### WHAT YOU NEED TO DO:
Take the line that holds "The width and" and every line after it to the end of the entries, and repeat them exactly without the pictures.

### DATA FOR PROCESSING:

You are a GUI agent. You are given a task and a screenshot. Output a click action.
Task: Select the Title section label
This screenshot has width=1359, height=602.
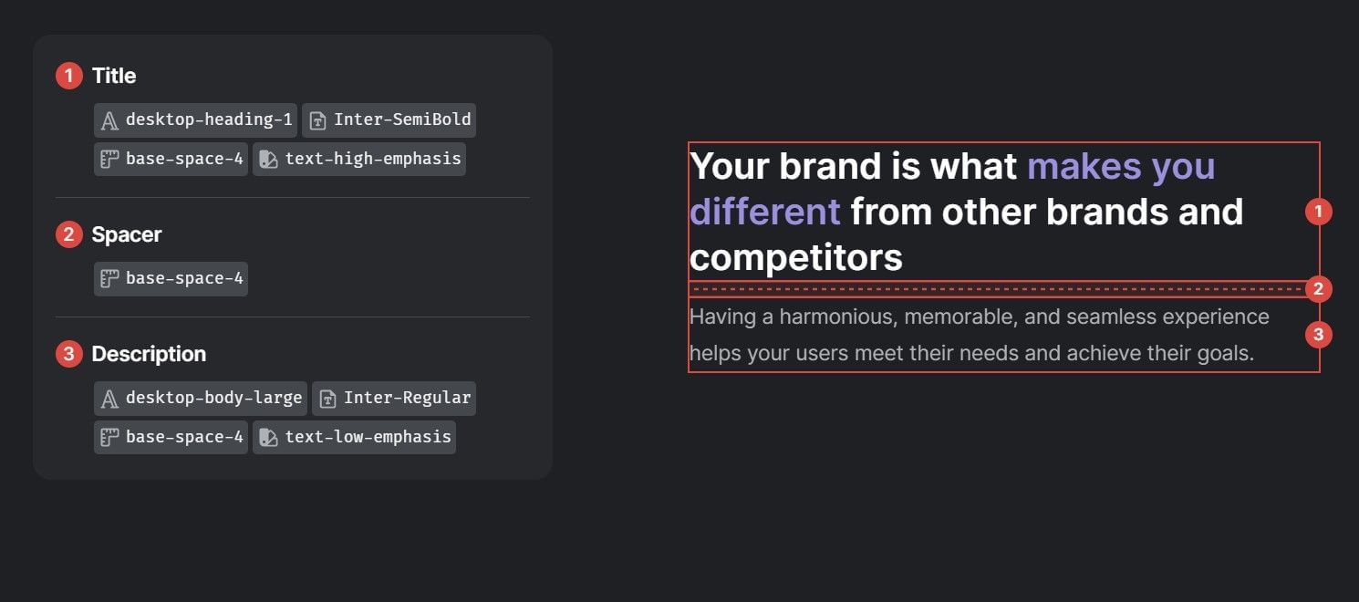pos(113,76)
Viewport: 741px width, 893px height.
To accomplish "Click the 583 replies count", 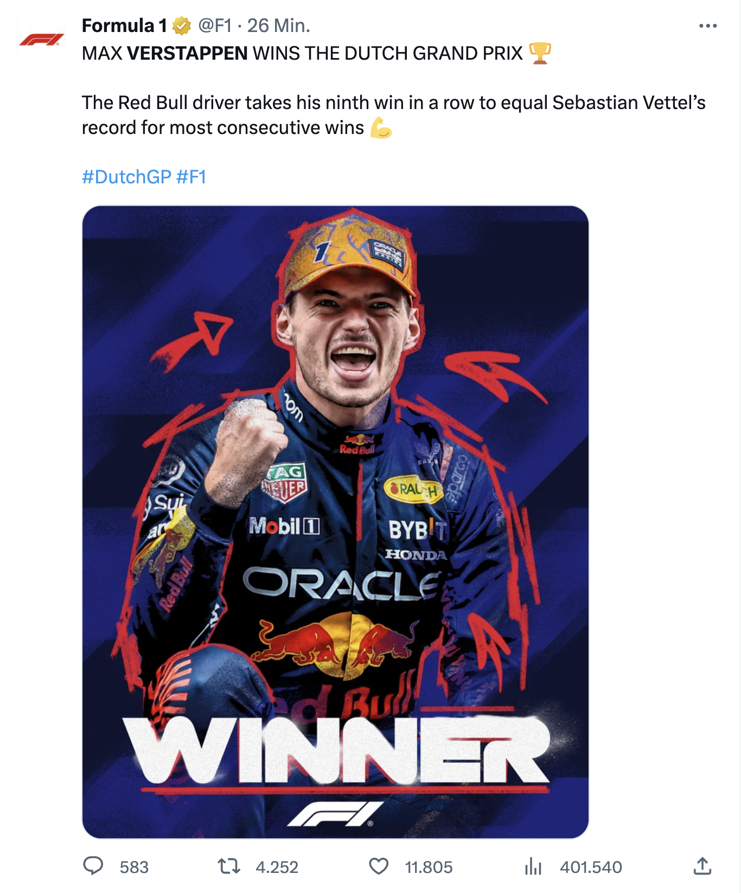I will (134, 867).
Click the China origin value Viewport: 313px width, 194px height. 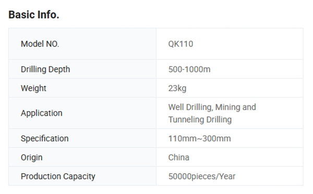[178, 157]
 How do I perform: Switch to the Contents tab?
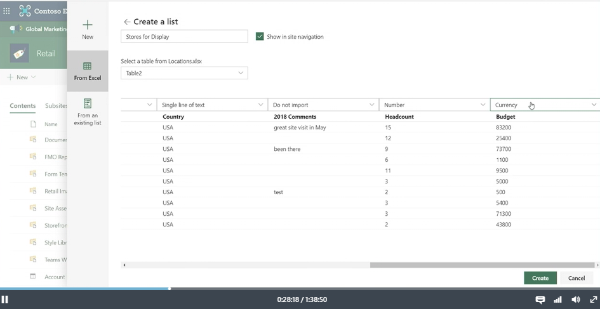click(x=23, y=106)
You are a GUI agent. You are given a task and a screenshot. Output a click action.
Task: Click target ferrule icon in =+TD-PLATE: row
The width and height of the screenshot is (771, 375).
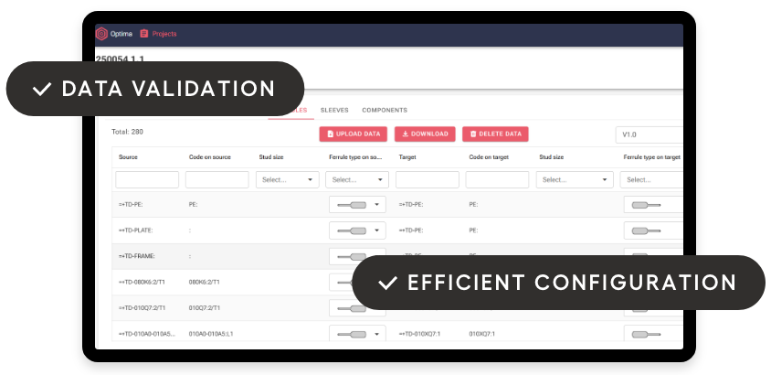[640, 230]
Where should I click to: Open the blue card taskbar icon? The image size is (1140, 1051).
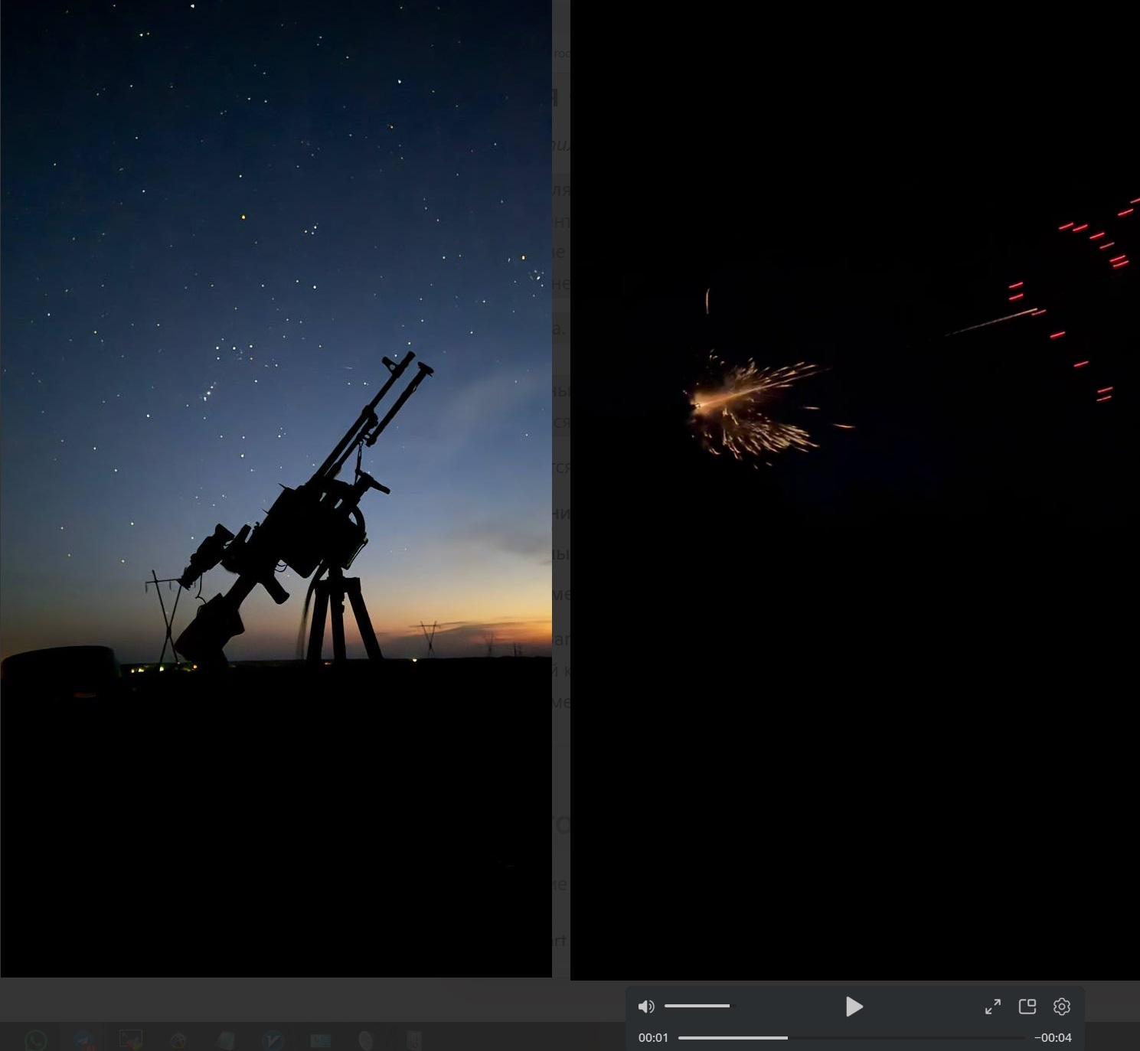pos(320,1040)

### EXERCISE SOLUTION:
The width and height of the screenshot is (771, 375).
[640, 230]
Where should I click to: Open the blue card taskbar icon? The image size is (1140, 1051).
pos(320,1040)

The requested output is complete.